Ultimately, she says, she would like to design and create more fixtures, preferably for her own business. For now, though, she says she’s “open to all kinds of jobs, as long as it involves Design Thinking, the visual arts, or communications in some way. Design thinking is a little tricky because there aren’t exactly job positions calling for design thinkers, but the door is abundantly open for many jobs. Some can be a product designer, innovation consultant, design researcher, or design strategist, some of which can be very lucrative,” Noel says. “At the end of the day, I am very versatile and appreciate the fact I have a versatile major under my belt as well.”

Continuing on the path

When she was introduced to Design Thinking, April Davenport had a lightbulb moment:

“After learning more about what the college definition of Design Thinking means, I realized I was doing this all along in my creative paths,” Davenport says. Also a transfer student to PCA&D, Davenport recently graduated with a BA in Design Thinking and a concentration in fine art and graphic design. 

April Davenport

“Every time I sewed something new or created a design for myself or someone else, I used a process. It was a Design Thinking process. Maybe it wasn’t the book-defining way, but it was my process. I was empathetic to the trends and needs. I observed what was needed and or wanted. I sketched out my designs. My problem-solving would come in if and when there was a mistake. I would go back and look at how I could solve the problem, get others’ opinions and suggestions … My design has always been a process of (Design) Thinking at work. It is also understanding that my process is never finished while my current project is.”
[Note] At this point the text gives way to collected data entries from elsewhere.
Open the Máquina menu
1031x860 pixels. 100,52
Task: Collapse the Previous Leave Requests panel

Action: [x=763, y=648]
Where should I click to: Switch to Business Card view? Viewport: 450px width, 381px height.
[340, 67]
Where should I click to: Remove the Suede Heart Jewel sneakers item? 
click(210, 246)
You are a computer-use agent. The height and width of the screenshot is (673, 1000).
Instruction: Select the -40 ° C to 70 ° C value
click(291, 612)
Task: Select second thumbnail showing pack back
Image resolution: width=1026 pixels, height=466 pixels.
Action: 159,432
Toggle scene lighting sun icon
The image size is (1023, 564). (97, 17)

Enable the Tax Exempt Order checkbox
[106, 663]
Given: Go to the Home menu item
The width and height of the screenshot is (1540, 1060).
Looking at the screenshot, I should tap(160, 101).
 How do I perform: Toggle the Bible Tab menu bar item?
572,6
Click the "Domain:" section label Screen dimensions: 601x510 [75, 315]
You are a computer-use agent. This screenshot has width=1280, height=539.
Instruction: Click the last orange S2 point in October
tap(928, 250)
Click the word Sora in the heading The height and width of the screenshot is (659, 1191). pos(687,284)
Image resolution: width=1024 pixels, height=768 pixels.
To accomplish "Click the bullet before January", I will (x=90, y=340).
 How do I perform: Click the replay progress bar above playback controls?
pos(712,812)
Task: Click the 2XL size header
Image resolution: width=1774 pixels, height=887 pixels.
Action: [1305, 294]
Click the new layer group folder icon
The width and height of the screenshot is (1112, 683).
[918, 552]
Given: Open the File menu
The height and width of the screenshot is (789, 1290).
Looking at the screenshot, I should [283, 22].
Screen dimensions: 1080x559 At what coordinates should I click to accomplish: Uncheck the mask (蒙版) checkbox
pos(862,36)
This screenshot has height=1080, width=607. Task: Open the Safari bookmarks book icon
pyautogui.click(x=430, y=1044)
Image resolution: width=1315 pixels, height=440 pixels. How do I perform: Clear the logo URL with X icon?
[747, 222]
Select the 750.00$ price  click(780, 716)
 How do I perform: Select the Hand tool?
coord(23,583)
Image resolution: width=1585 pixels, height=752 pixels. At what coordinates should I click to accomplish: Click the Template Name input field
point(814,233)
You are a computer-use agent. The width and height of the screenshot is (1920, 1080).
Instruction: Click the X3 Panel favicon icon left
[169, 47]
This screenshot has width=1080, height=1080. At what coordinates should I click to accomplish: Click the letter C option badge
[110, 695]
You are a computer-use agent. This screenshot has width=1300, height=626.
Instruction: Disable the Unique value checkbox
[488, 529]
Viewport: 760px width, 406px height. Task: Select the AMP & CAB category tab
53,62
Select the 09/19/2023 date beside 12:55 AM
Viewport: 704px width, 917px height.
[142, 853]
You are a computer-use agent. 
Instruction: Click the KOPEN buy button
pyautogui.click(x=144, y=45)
Learning more about the process, Davenport says, allows her to improve the strategies and better implement the Design Thinking process. “I would like consider using the researching part as a starting place in my job search,” Davenport adds. 

Building a breadth of experience

“I think one of the best attributes behind the Design Thinking BA is that (students) can concentrate on more than one specialty,” says Holly Mosher. Chair of Business in Creative Industry and Director of Distance Education, Mosher has been intimately involved in bringing the Design Thinking major to life. The Design Thinking curriculum, she says, “allows the student to focus on a combination of the majors we offer at PCA&D. 

Holly Mosher

“I think many of are students are really interested in more than one area in the creative industry, so this is a way to learn more about multiple disciplines and create a diverse career path in their future. This (BA) degree offers practical skills in a collaborative learning environment.”

Mosher also is excited about the Associate of Arts degree PCA&D now offers in Design Thinking. It is, she says, an excellent opportunity for students to have “flexibility and options in getting a degree.

“This gives students a time- and cost-effective way to earn a degree,” she adds of the two-year AA program. “It will enable students to develop skills sets to enter and succeed in the workplace. It also serves as a way for students to have a focused education and the option to return to finish their BA for career advancement in the future.”